* Testo di lettura:
# # # #

Una delle donne più silenziose che abbia mai incontrato, io che amo le parole, ci lavoro e ad esse affido grande parte della potenzialità di cambiamento della vita, delle relazioni e della politica.
Nanda Lanfranco, forse proprio per questa idiosincrasia per le parole, e di conseguenza per il dialogo, la discussione, il confronto, la comunicazione verbale ha capito in età avanzata, dopo aver pagato come molte donne della sua generazione il pegno del ruolo dovuto di moglie e di madre, che sarebbe stata l’immagine fotografica a sciogliere, almeno in parte, il suo bisogno di esprimersi.
Nata a Genova da una famiglia molto povera (il padre era contadino e successivamente entrò al Comune di Genova come usciere, la madre casalinga, un matrimonio combinato come era usanza, che per fortuna funzionò) Ferdinanda Riccarda Mercedes (di cognome Garaventa prima di prendere il cognome del marito Sergio), i suoi due nomi dopo il primo ereditati della nonna materna, donna elegante e colta che Nanda ha molto ammirato e dalla quale ha ereditato stile e portamento, trascorre l’infanzia sulle alture del genovesato con la famiglia sfollata da Genova per via della guerra.
Calcinara di Uscio, sopra Recco, nella Valfontanabuona, porta del levante genovese che subì il pesantissimo bombardamento da parte dei Tedeschi che la rasero al suolo nel 1943, è stata per tutta la vita di Nanda Lanfranco un luogo amato e odiato allo stesso tempo.
La piccola casetta contadina fatta di pietre, dove solo alla fine della guerra si potè affiancare un pollaio e qualche conigliera, nella quale abitò nella prima infanzia con le sorelle del padre, la madre e a tratti altri parenti anche loro in fuga dalla città ostaggio della guerra sarà per tutta la vita il luogo dal quale allontanarsi per emanciparsi ma anche quello che più di altri ispirerà le sue immagini, e quindi al quale tornare.

# # # #

Righe di dati di puntamento:
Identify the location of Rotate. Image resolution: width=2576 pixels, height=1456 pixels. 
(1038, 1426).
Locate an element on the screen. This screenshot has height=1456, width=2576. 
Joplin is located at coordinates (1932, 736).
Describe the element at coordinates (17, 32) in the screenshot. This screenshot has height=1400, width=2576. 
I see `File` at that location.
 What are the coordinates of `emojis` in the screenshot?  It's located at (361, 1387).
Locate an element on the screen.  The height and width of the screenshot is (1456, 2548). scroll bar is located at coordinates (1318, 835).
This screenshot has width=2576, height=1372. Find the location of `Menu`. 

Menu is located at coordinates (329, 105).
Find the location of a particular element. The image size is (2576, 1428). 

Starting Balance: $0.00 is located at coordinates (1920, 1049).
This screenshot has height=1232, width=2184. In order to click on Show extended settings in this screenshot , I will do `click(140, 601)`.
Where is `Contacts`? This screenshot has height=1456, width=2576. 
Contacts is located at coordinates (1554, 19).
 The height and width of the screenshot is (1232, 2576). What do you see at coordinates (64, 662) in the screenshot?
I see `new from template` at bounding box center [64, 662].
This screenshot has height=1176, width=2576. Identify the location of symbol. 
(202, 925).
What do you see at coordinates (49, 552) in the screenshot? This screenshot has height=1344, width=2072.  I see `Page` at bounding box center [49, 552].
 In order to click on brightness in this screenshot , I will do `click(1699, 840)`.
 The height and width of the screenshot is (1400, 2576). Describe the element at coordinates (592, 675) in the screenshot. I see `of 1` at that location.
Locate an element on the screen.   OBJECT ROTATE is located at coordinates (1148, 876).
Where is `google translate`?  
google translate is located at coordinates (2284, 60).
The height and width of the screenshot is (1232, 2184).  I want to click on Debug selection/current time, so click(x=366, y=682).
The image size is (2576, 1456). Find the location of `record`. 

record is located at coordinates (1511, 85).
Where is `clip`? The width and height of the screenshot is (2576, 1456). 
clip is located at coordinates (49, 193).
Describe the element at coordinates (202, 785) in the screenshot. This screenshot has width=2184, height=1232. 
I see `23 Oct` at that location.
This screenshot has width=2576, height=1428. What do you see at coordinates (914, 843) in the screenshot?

# # # #

* Da fare:
- A) Riporta senza modifiche il passo del testo su Nanda Lanfranco che va da "Calcinara di Uscio, sopra" fino a "allo stesso tempo.".
- B) Trascrivi per favore, identiche, le righe dei dati forniti dalla riga che contiene "This screenshot has height=1232, width=2184." fino a quella che contiene "What do you see at coordinates (49, 552)", entrambe incluse.

* Esercizio svolto:
- A)
Calcinara di Uscio, sopra Recco, nella Valfontanabuona, porta del levante genovese che subì il pesantissimo bombardamento da parte dei Tedeschi che la rasero al suolo nel 1943, è stata per tutta la vita di Nanda Lanfranco un luogo amato e odiato allo stesso tempo.

- B)
This screenshot has height=1232, width=2184. In order to click on Show extended settings in this screenshot , I will do `click(140, 601)`.
Where is `Contacts`? This screenshot has height=1456, width=2576. 
Contacts is located at coordinates (1554, 19).
 The height and width of the screenshot is (1232, 2576). What do you see at coordinates (64, 662) in the screenshot?
I see `new from template` at bounding box center [64, 662].
This screenshot has height=1176, width=2576. Identify the location of symbol. 
(202, 925).
What do you see at coordinates (49, 552) in the screenshot? This screenshot has height=1344, width=2072.  I see `Page` at bounding box center [49, 552].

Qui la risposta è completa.